** Data in this exercise follows **

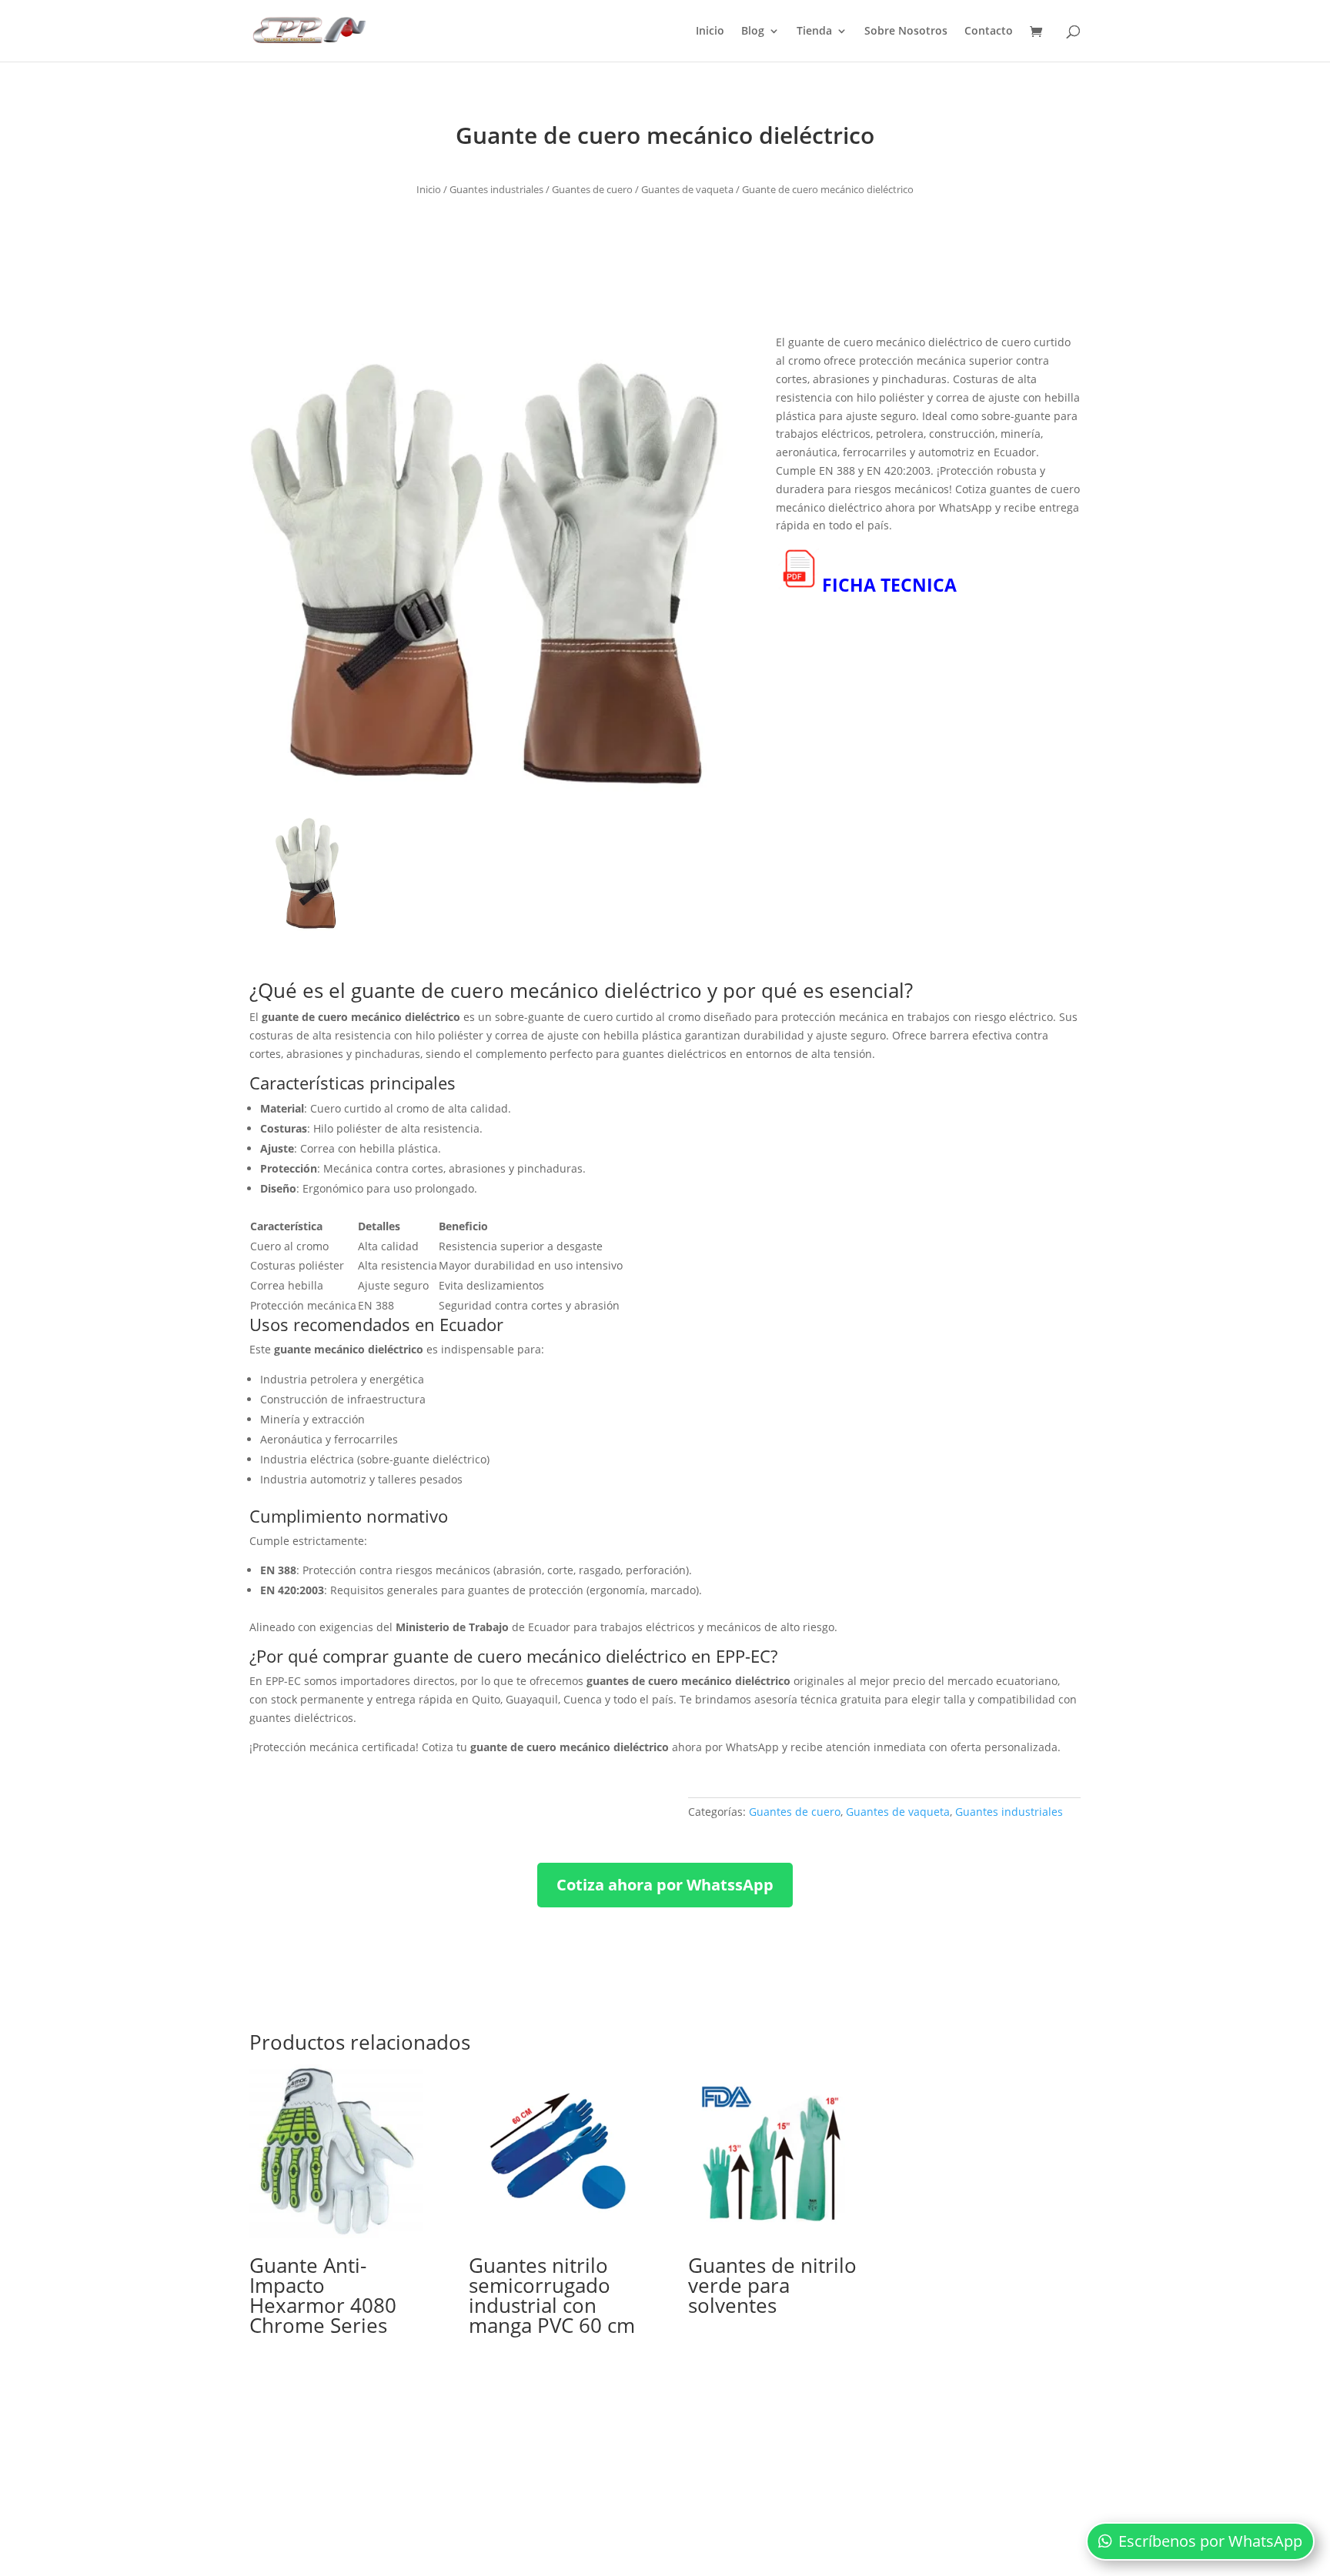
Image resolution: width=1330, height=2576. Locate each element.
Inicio (710, 31)
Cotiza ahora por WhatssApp (665, 1884)
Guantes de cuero (592, 189)
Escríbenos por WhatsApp (1210, 2541)
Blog (752, 31)
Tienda (814, 31)
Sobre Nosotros (905, 31)
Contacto (988, 31)
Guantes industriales (496, 189)
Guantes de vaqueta (687, 189)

** End of Data in this exercise **

(Exercise) In the data above, how many lines contain the word "Guantes"? Write the number only.

(Answer section) 3